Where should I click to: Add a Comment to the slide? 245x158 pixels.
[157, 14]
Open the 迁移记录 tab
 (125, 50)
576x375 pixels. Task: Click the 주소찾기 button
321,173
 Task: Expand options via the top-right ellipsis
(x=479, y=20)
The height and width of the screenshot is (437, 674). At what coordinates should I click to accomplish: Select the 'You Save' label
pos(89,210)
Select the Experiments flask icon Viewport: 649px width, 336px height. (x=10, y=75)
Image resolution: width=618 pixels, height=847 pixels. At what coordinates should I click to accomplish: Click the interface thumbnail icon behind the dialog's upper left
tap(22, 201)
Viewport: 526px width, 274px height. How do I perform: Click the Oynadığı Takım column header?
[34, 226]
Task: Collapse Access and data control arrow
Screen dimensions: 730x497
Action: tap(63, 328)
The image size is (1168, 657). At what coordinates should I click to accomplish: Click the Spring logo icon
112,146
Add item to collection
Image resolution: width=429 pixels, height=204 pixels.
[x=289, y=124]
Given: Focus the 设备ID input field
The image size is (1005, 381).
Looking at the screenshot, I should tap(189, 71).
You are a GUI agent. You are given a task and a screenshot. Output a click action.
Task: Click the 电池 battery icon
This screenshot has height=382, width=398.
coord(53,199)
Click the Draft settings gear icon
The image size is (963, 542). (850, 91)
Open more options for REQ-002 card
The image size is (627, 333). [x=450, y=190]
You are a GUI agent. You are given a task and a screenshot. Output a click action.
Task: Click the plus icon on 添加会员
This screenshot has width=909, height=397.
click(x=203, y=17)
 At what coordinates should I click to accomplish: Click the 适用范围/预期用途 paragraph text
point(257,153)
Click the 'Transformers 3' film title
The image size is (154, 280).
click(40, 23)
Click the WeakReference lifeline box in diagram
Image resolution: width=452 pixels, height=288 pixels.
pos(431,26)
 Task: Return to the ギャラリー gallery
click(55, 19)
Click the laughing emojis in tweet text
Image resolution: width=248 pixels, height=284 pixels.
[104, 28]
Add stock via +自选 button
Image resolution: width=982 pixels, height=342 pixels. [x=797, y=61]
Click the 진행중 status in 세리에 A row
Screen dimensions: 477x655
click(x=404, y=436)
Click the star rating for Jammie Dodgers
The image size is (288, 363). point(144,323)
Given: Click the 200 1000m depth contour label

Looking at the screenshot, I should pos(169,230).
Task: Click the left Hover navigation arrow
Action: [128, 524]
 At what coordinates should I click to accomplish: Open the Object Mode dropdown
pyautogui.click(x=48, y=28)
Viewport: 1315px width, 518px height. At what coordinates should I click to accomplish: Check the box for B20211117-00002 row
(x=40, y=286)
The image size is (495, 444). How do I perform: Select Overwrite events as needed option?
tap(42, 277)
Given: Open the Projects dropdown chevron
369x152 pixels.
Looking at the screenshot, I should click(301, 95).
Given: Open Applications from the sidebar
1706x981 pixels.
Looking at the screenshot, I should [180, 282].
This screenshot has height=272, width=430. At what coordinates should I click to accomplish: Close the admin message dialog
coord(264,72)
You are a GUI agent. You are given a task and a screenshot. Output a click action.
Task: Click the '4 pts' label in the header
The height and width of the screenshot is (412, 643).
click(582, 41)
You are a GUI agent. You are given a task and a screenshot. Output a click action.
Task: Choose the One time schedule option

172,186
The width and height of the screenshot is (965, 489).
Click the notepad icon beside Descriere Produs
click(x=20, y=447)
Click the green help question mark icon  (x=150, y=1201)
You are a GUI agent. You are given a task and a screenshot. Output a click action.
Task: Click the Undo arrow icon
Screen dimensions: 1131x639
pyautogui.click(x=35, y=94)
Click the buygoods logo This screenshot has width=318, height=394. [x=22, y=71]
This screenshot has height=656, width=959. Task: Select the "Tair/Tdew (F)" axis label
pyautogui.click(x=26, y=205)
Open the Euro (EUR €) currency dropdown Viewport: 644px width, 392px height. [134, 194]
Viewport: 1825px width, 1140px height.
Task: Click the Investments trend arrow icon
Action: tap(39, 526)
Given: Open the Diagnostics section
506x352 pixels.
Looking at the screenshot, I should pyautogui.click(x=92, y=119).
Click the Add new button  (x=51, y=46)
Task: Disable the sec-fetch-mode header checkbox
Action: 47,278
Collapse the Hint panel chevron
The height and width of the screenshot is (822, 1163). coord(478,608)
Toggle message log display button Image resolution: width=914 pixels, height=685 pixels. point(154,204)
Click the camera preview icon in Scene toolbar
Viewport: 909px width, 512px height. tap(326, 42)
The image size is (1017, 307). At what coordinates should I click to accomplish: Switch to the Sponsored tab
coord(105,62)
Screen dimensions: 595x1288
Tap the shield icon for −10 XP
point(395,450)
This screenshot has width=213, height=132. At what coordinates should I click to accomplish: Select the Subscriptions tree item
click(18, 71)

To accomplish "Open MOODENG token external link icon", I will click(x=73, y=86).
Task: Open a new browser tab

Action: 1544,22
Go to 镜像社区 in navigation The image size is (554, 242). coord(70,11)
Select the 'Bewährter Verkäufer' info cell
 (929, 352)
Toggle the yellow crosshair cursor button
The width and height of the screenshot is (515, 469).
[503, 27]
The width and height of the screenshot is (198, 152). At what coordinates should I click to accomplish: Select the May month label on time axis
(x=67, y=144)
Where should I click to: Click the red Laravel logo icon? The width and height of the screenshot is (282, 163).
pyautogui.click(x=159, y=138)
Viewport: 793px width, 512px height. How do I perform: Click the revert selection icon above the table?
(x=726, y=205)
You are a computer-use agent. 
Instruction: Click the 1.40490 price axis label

+--

§ Required task
Identify every line in the items above that contains the string "perform", matching case exactly, and copy each such line in full.

§ The answer
Viewport: 526px width, 274px height. How do I perform: Click the Oynadığı Takım column header?
The image size is (495, 444). How do I perform: Select Overwrite events as needed option?
Viewport: 793px width, 512px height. How do I perform: Click the revert selection icon above the table?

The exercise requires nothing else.